+++ RECORD EXTRACTS +++

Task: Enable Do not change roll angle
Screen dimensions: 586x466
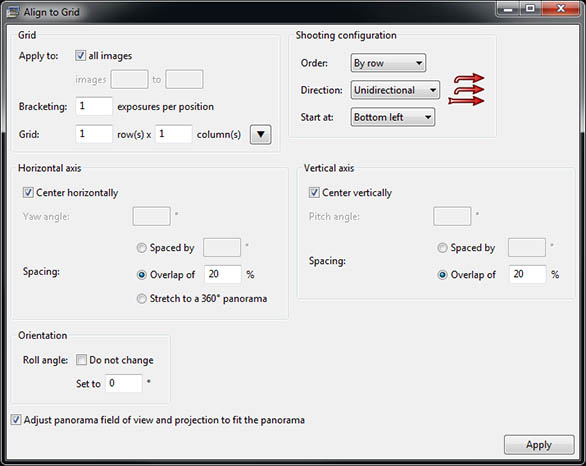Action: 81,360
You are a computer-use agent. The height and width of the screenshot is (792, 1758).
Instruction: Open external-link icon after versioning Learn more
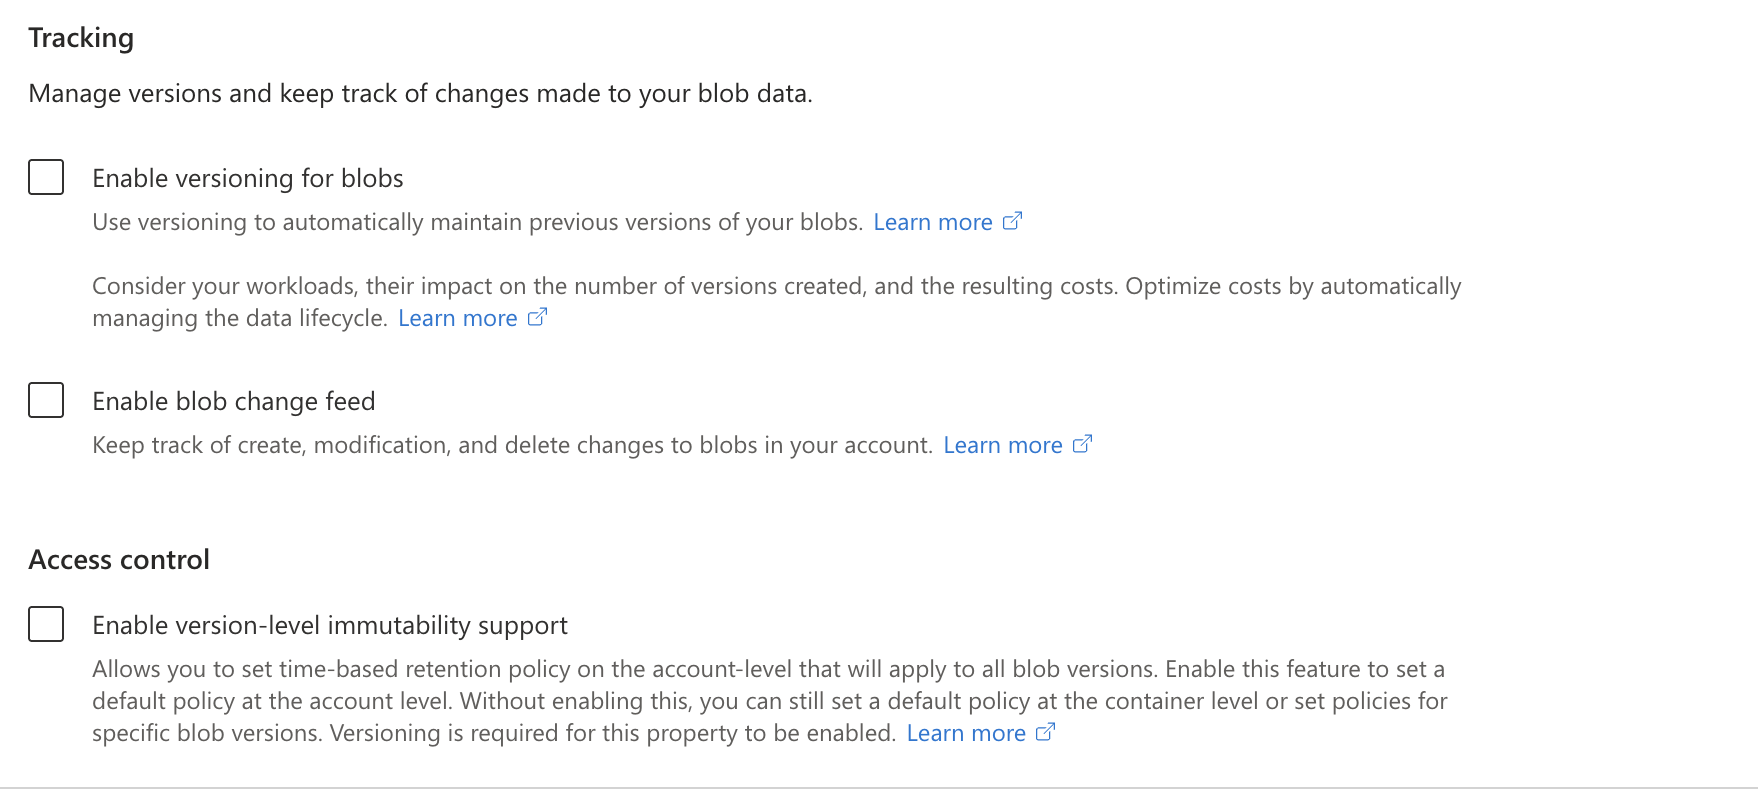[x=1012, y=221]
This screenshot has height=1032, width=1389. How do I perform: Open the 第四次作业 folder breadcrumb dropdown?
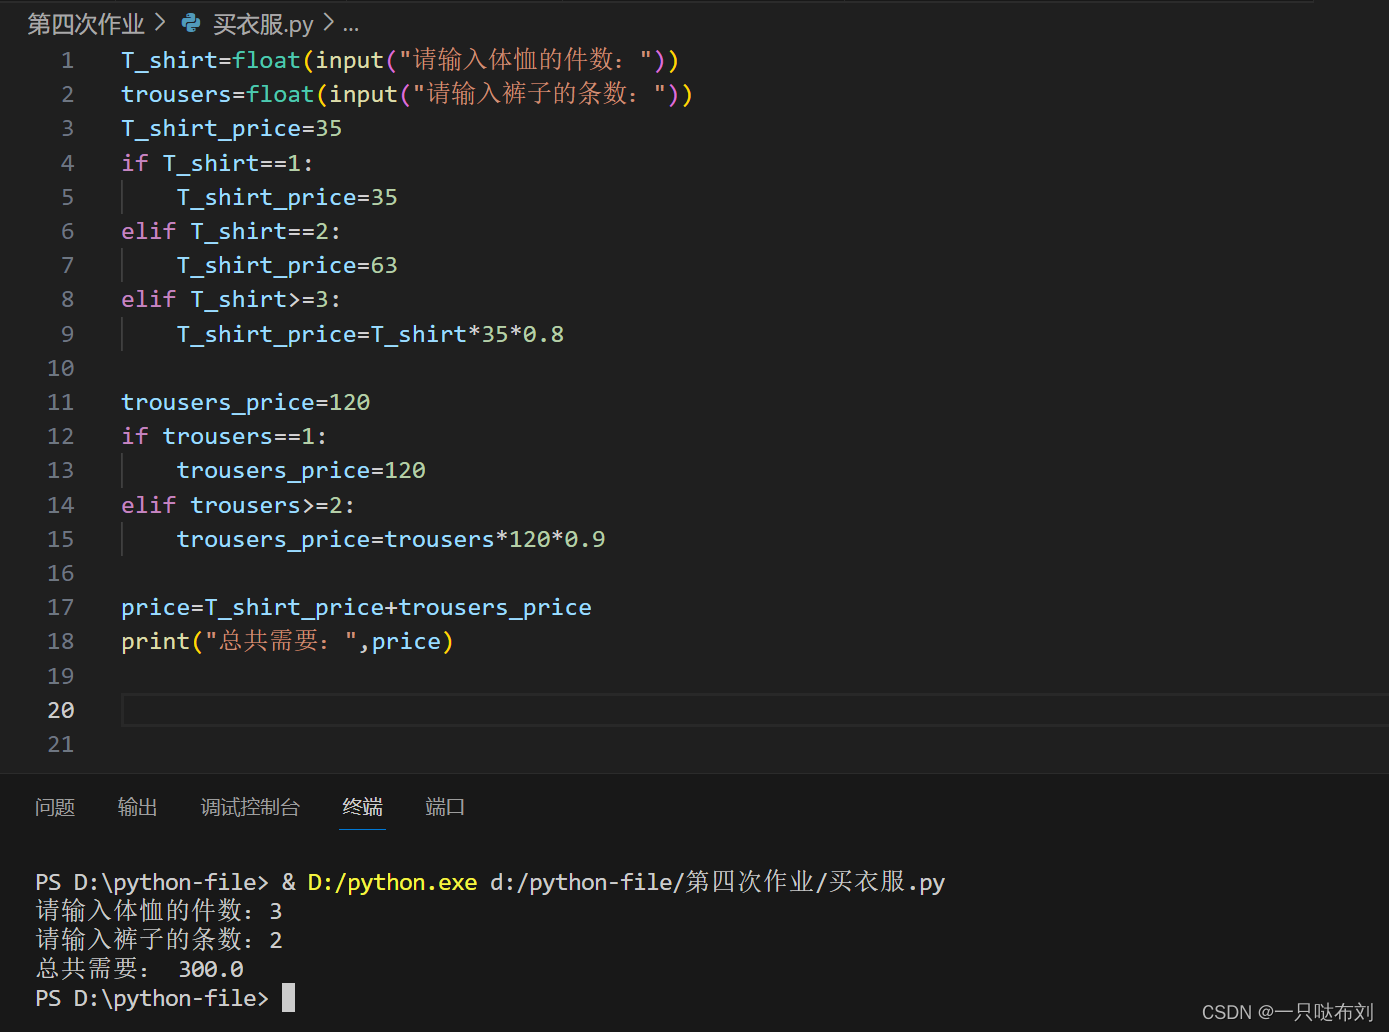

+++

Arrange the lines of every entry above as a numbered list, omitting blank lines and leaving out the pictures.

1. Task: Enable Do not change roll angle
2. Screen dimensions: 586x466
3. Action: 81,360
4. You are a computer-use agent. The height and width of the screenshot is (792, 1758).
5. Instruction: Open external-link icon after versioning Learn more
6. [x=1012, y=221]
7. This screenshot has height=1032, width=1389. How do I perform: Open the 第四次作业 folder breadcrumb dropdown?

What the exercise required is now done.